Some of the design goals for this project are:
- extensibility to support video, oral argument audio, etc.
- extensibility to support geographies (US, Cuba, Mexico, California)
- Mime type identification through magic numbers
- Generalized architecture with minimal code repetition
- XPath-based scraping powered by lxml's html parser
- return all meta data available on court websites (caller can pick what it needs)
- no need for a database
- clear log levels (DEBUG, INFO, WARN, CRITICAL)
- friendly as possible to court websites
First step: Install Python 3.9+, then:
On Ubuntu based distributions/Debian Linux:
sudo apt-get install libxml2-dev libxslt-dev libyaml-dev
On Arch based distributions:
sudo pacman -S libxml2 libxslt libyaml
On macOS with Homebrew <https://brew.sh>:
brew install libyaml
pip install juriscraper
You can set an environment variable for where you want to stash your logs (this can be skipped, and /var/log/juriscraper/debug.log will be used as the default if it exists on the filesystem):
export JURISCRAPER_LOG=/path/to/your/log.txt
Some websites are too difficult to crawl without some sort of automated WebDriver.
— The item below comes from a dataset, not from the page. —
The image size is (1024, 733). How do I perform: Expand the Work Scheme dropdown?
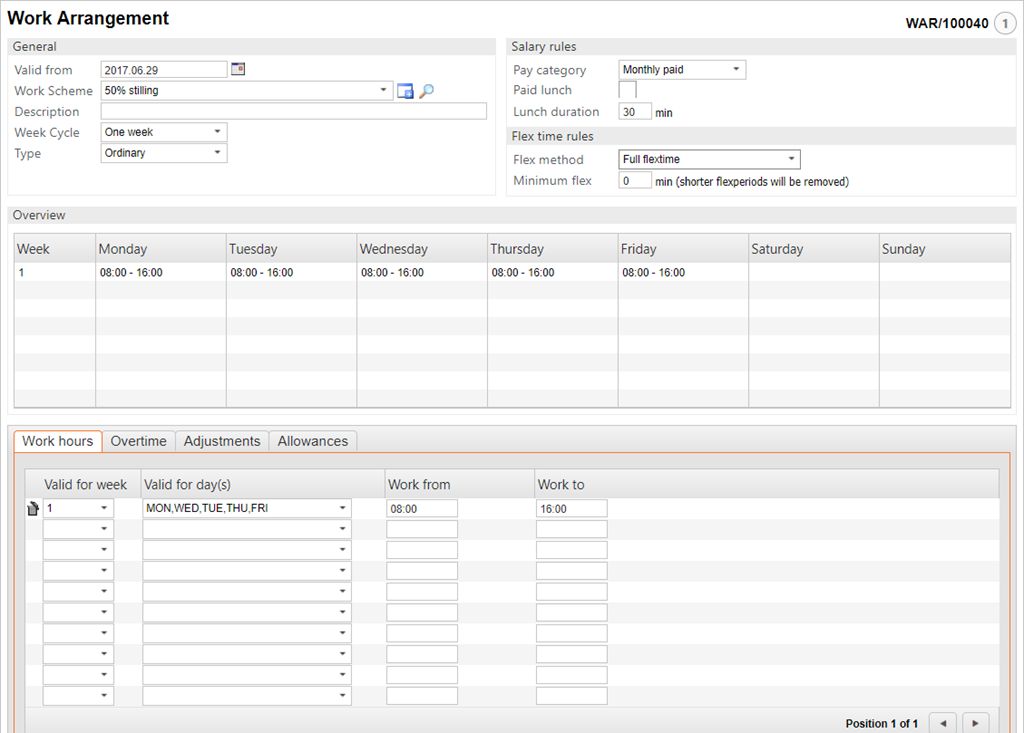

For these, Juriscraper either uses a locally-installed copy of geckodriver or can be configured to connect to a remote webdriver. If you prefer the local installation, you can download Selenium FireFox Geckodriver:
# choose OS compatible package from: # https://github.com/mozilla/geckodriver/releases/tag/v0.26.0 # un-tar/zip your download sudo mv geckodriver /usr/local/bin
If you prefer to use a remote webdriver, like Selenium's docker image, you can configure it with the following variables:
WEBDRIVER_CONN
: Use this to set the connection string to your remote
webdriver. By default, this is local
, meaning it will look for a local
installation of geckodriver. Instead, you can set this to something like,
'http://YOUR_DOCKER_IP:4444/wd/hub'
, which will switch it to using a remote
driver and connect it to that location.
SELENIUM_VISIBLE
: Set this to any value to disable headless mode in your
selenium driver, if it supports it. Otherwise, it defaults to headless.
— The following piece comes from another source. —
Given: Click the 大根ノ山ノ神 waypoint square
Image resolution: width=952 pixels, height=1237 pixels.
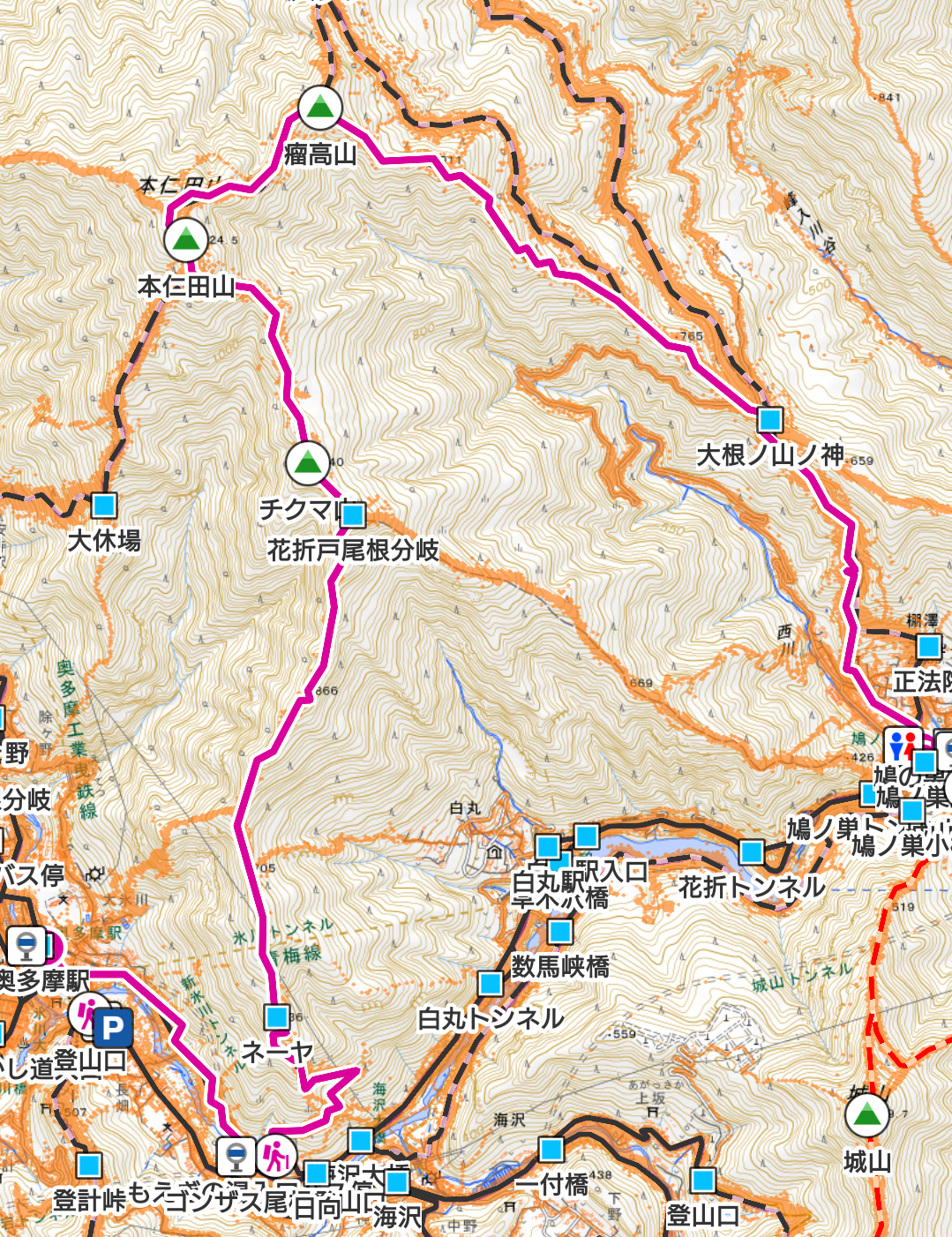Looking at the screenshot, I should pos(770,418).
For example, if you want to watch a headless browser run, you can do so by starting selenium with:
docker run \ -p 4444:4444 \ -p 5900:5900 \ -v /dev/shm:/dev/shm \ selenium/standalone-firefox-debug
That'll launch it on your local machine with two open ports. 4444 is the
default on the image for accessing the webdriver. 5900 can be used to connect
via a VNC viewer, and can be used to watch progress if the SELENIUM_VISIBLE
variable is set.
Once you have selenium running like that, you can do a test like:
WEBDRIVER_CONN='http://localhost:4444/wd/hub' \ SELENIUM_VISIBLE=yes \ python sample_caller.py -c juriscraper.opinions.united_states.state.kan_p
Kansas's precedential scraper uses a webdriver. If you do this and watch selenium, you should see it in action.
We welcome contributions! If you'd like to get involved, please take a look at our CONTRIBUTING.md guide for instructions on setting up your environment, running tests, and more.
Juriscraper is licensed under the permissive BSD license.